An exact printout of all the entries is required.

*** Recorded information Section Begins ***

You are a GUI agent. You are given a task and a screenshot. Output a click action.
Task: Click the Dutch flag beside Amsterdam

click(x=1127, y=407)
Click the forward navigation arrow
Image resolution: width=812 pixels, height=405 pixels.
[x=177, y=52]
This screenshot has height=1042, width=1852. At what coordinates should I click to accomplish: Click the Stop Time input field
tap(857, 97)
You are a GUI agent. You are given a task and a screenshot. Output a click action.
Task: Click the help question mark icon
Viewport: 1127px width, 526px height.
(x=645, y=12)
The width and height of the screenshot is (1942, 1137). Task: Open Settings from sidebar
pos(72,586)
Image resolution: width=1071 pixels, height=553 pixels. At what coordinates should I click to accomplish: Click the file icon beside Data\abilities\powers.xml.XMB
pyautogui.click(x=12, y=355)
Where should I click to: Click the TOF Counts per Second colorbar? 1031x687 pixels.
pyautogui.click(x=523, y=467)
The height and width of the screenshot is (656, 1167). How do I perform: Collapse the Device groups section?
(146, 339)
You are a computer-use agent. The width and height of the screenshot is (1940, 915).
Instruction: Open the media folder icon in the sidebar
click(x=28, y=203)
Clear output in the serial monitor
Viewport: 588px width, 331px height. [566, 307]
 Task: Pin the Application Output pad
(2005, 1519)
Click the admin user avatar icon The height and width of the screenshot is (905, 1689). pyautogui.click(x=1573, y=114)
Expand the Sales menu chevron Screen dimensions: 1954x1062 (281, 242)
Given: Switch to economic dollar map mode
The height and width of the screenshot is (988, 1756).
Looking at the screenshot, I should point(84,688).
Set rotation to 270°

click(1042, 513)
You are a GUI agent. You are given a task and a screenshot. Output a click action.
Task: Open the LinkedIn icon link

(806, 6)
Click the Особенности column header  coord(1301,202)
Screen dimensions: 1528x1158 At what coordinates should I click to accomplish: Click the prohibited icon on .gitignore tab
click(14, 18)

*** Recorded information Section Ends ***

### Answer section:
You are a GUI agent. You are given a task and a screenshot. Output a click action.
Task: Click the Dutch flag beside Amsterdam

click(x=1127, y=407)
Click the forward navigation arrow
Image resolution: width=812 pixels, height=405 pixels.
[x=177, y=52]
This screenshot has height=1042, width=1852. At what coordinates should I click to accomplish: Click the Stop Time input field
tap(857, 97)
You are a GUI agent. You are given a task and a screenshot. Output a click action.
Task: Click the help question mark icon
Viewport: 1127px width, 526px height.
(x=645, y=12)
The width and height of the screenshot is (1942, 1137). Task: Open Settings from sidebar
pos(72,586)
Image resolution: width=1071 pixels, height=553 pixels. At what coordinates should I click to accomplish: Click the file icon beside Data\abilities\powers.xml.XMB
pyautogui.click(x=12, y=355)
Where should I click to: Click the TOF Counts per Second colorbar? 1031x687 pixels.
pyautogui.click(x=523, y=467)
The height and width of the screenshot is (656, 1167). How do I perform: Collapse the Device groups section?
(146, 339)
You are a computer-use agent. The width and height of the screenshot is (1940, 915).
Instruction: Open the media folder icon in the sidebar
click(x=28, y=203)
Clear output in the serial monitor
Viewport: 588px width, 331px height. [566, 307]
 Task: Pin the Application Output pad
(2005, 1519)
Click the admin user avatar icon The height and width of the screenshot is (905, 1689). pyautogui.click(x=1573, y=114)
Expand the Sales menu chevron Screen dimensions: 1954x1062 (281, 242)
Given: Switch to economic dollar map mode
The height and width of the screenshot is (988, 1756).
Looking at the screenshot, I should point(84,688).
Set rotation to 270°

click(1042, 513)
You are a GUI agent. You are given a task and a screenshot. Output a click action.
Task: Open the LinkedIn icon link

(806, 6)
Click the Особенности column header  coord(1301,202)
Screen dimensions: 1528x1158 At what coordinates should I click to accomplish: Click the prohibited icon on .gitignore tab
click(14, 18)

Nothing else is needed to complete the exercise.